The most recognizable is acanthosis nigricans: dark, velvety patches of skin that typically show up on the neck, armpits, elbows, and knuckles. Research has found that knuckle involvement can appear even in people with a normal body weight. Skin tags (small, soft, skin-colored growths) are another marker, most commonly found on the neck, armpits, and groin. In women, insulin resistance can drive excess hair growth in a male pattern (lower abdomen, chin, upper lip) and acne concentrated along the jawline, neck, and upper back. These signs reflect how chronically high insulin levels stimulate skin and hair follicle cells directly.

Risk Factors That Push You Toward Both

Excess weight, particularly around the midsection, is the strongest modifiable risk factor. Research using imaging and metabolic testing found that a waist circumference under 100 cm (about 39 inches) effectively rules out insulin resistance in both men and women. Current cardiovascular guidelines use slightly different thresholds: 40 inches (102 cm) for men and 35 inches (88 cm) for women as markers of elevated metabolic risk. If your waist measurement exceeds these numbers, your odds of being insulin resistant climb substantially.

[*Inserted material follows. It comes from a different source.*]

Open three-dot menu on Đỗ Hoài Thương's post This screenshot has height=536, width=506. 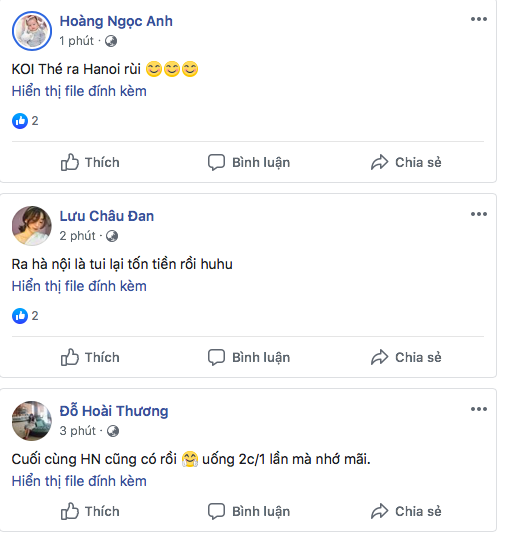(479, 409)
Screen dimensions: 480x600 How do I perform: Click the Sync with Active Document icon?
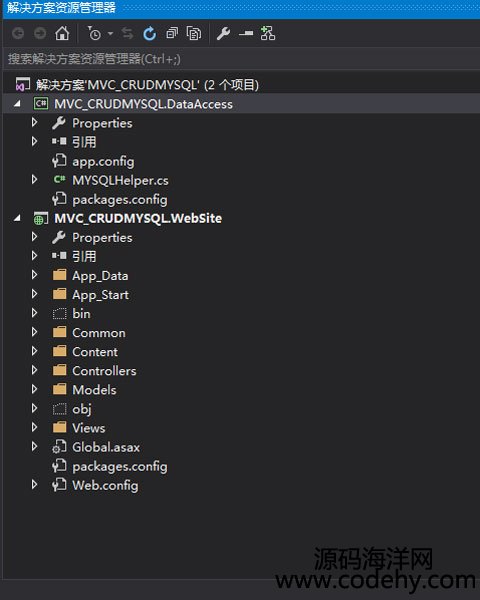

Other factors include a family history of type 2 diabetes, a sedentary lifestyle, being over 45, a history of gestational diabetes, and belonging to certain ethnic groups (African American, Hispanic, Native American, Asian American, and Pacific Islander populations face higher risk). Polycystic ovary syndrome (PCOS) is both a cause and a consequence of insulin resistance in women.

How Weight Loss Affects Insulin Resistance

Weight loss is the most effective tool for reversing insulin resistance, and the relationship is dose-dependent: the more weight you lose, the more your insulin sensitivity improves. Improvements in fasting blood sugar and A1C begin with as little as 2% to 5% weight loss. Measurable reductions in excess insulin production start at under 10% weight loss and continue to improve as weight drops further. In one study, every participant who lost 30% or more of their body weight achieved complete resolution of insulin resistance and abnormal insulin levels.

That 30% figure represents an extreme case. For most people with prediabetes, losing 5% to 7% of body weight (about 10 to 14 pounds for someone weighing 200 pounds) produces clinically meaningful improvements. The key finding is that the benefits scale linearly: each additional pound lost brings additional improvement in how your body handles glucose.

Exercise and Insulin Sensitivity

Physical activity improves insulin sensitivity through a separate pathway from weight loss. When muscles contract during exercise, they pull glucose out of the blood even without insulin’s help. This is why a single workout can lower blood sugar for hours afterward.

Both aerobic exercise (walking, cycling, swimming) and resistance training (weight lifting, bodyweight exercises) improve insulin sensitivity, but they work in slightly different ways. Resistance training may be particularly effective because skeletal muscle is the primary site where your body disposes of glucose, and building more muscle tissue increases your capacity to absorb blood sugar. A controlled trial in overweight adolescents found resistance training more effective than aerobic exercise alone at improving glycemic profiles. The practical takeaway: doing both types of exercise gives you the broadest benefit, but if you’re choosing one, don’t skip strength training.

The Timeline From Resistance to Diabetes

Not everyone with insulin resistance develops prediabetes, and not everyone with prediabetes progresses to type 2 diabetes. The progression depends heavily on what happens in between. Without intervention, roughly 15% to 30% of people with prediabetes develop type 2 diabetes within five years. With sustained lifestyle changes (moderate weight loss and regular physical activity), that risk drops by more than half.

Some people with prediabetes also revert to normal blood sugar levels, especially early on. The window for reversal is widest when insulin resistance is caught before the pancreas has sustained significant damage from years of overproduction. This is why the silent phase of insulin resistance matters so much: intervening before prediabetes develops is easier than reversing it after glucose levels have already risen.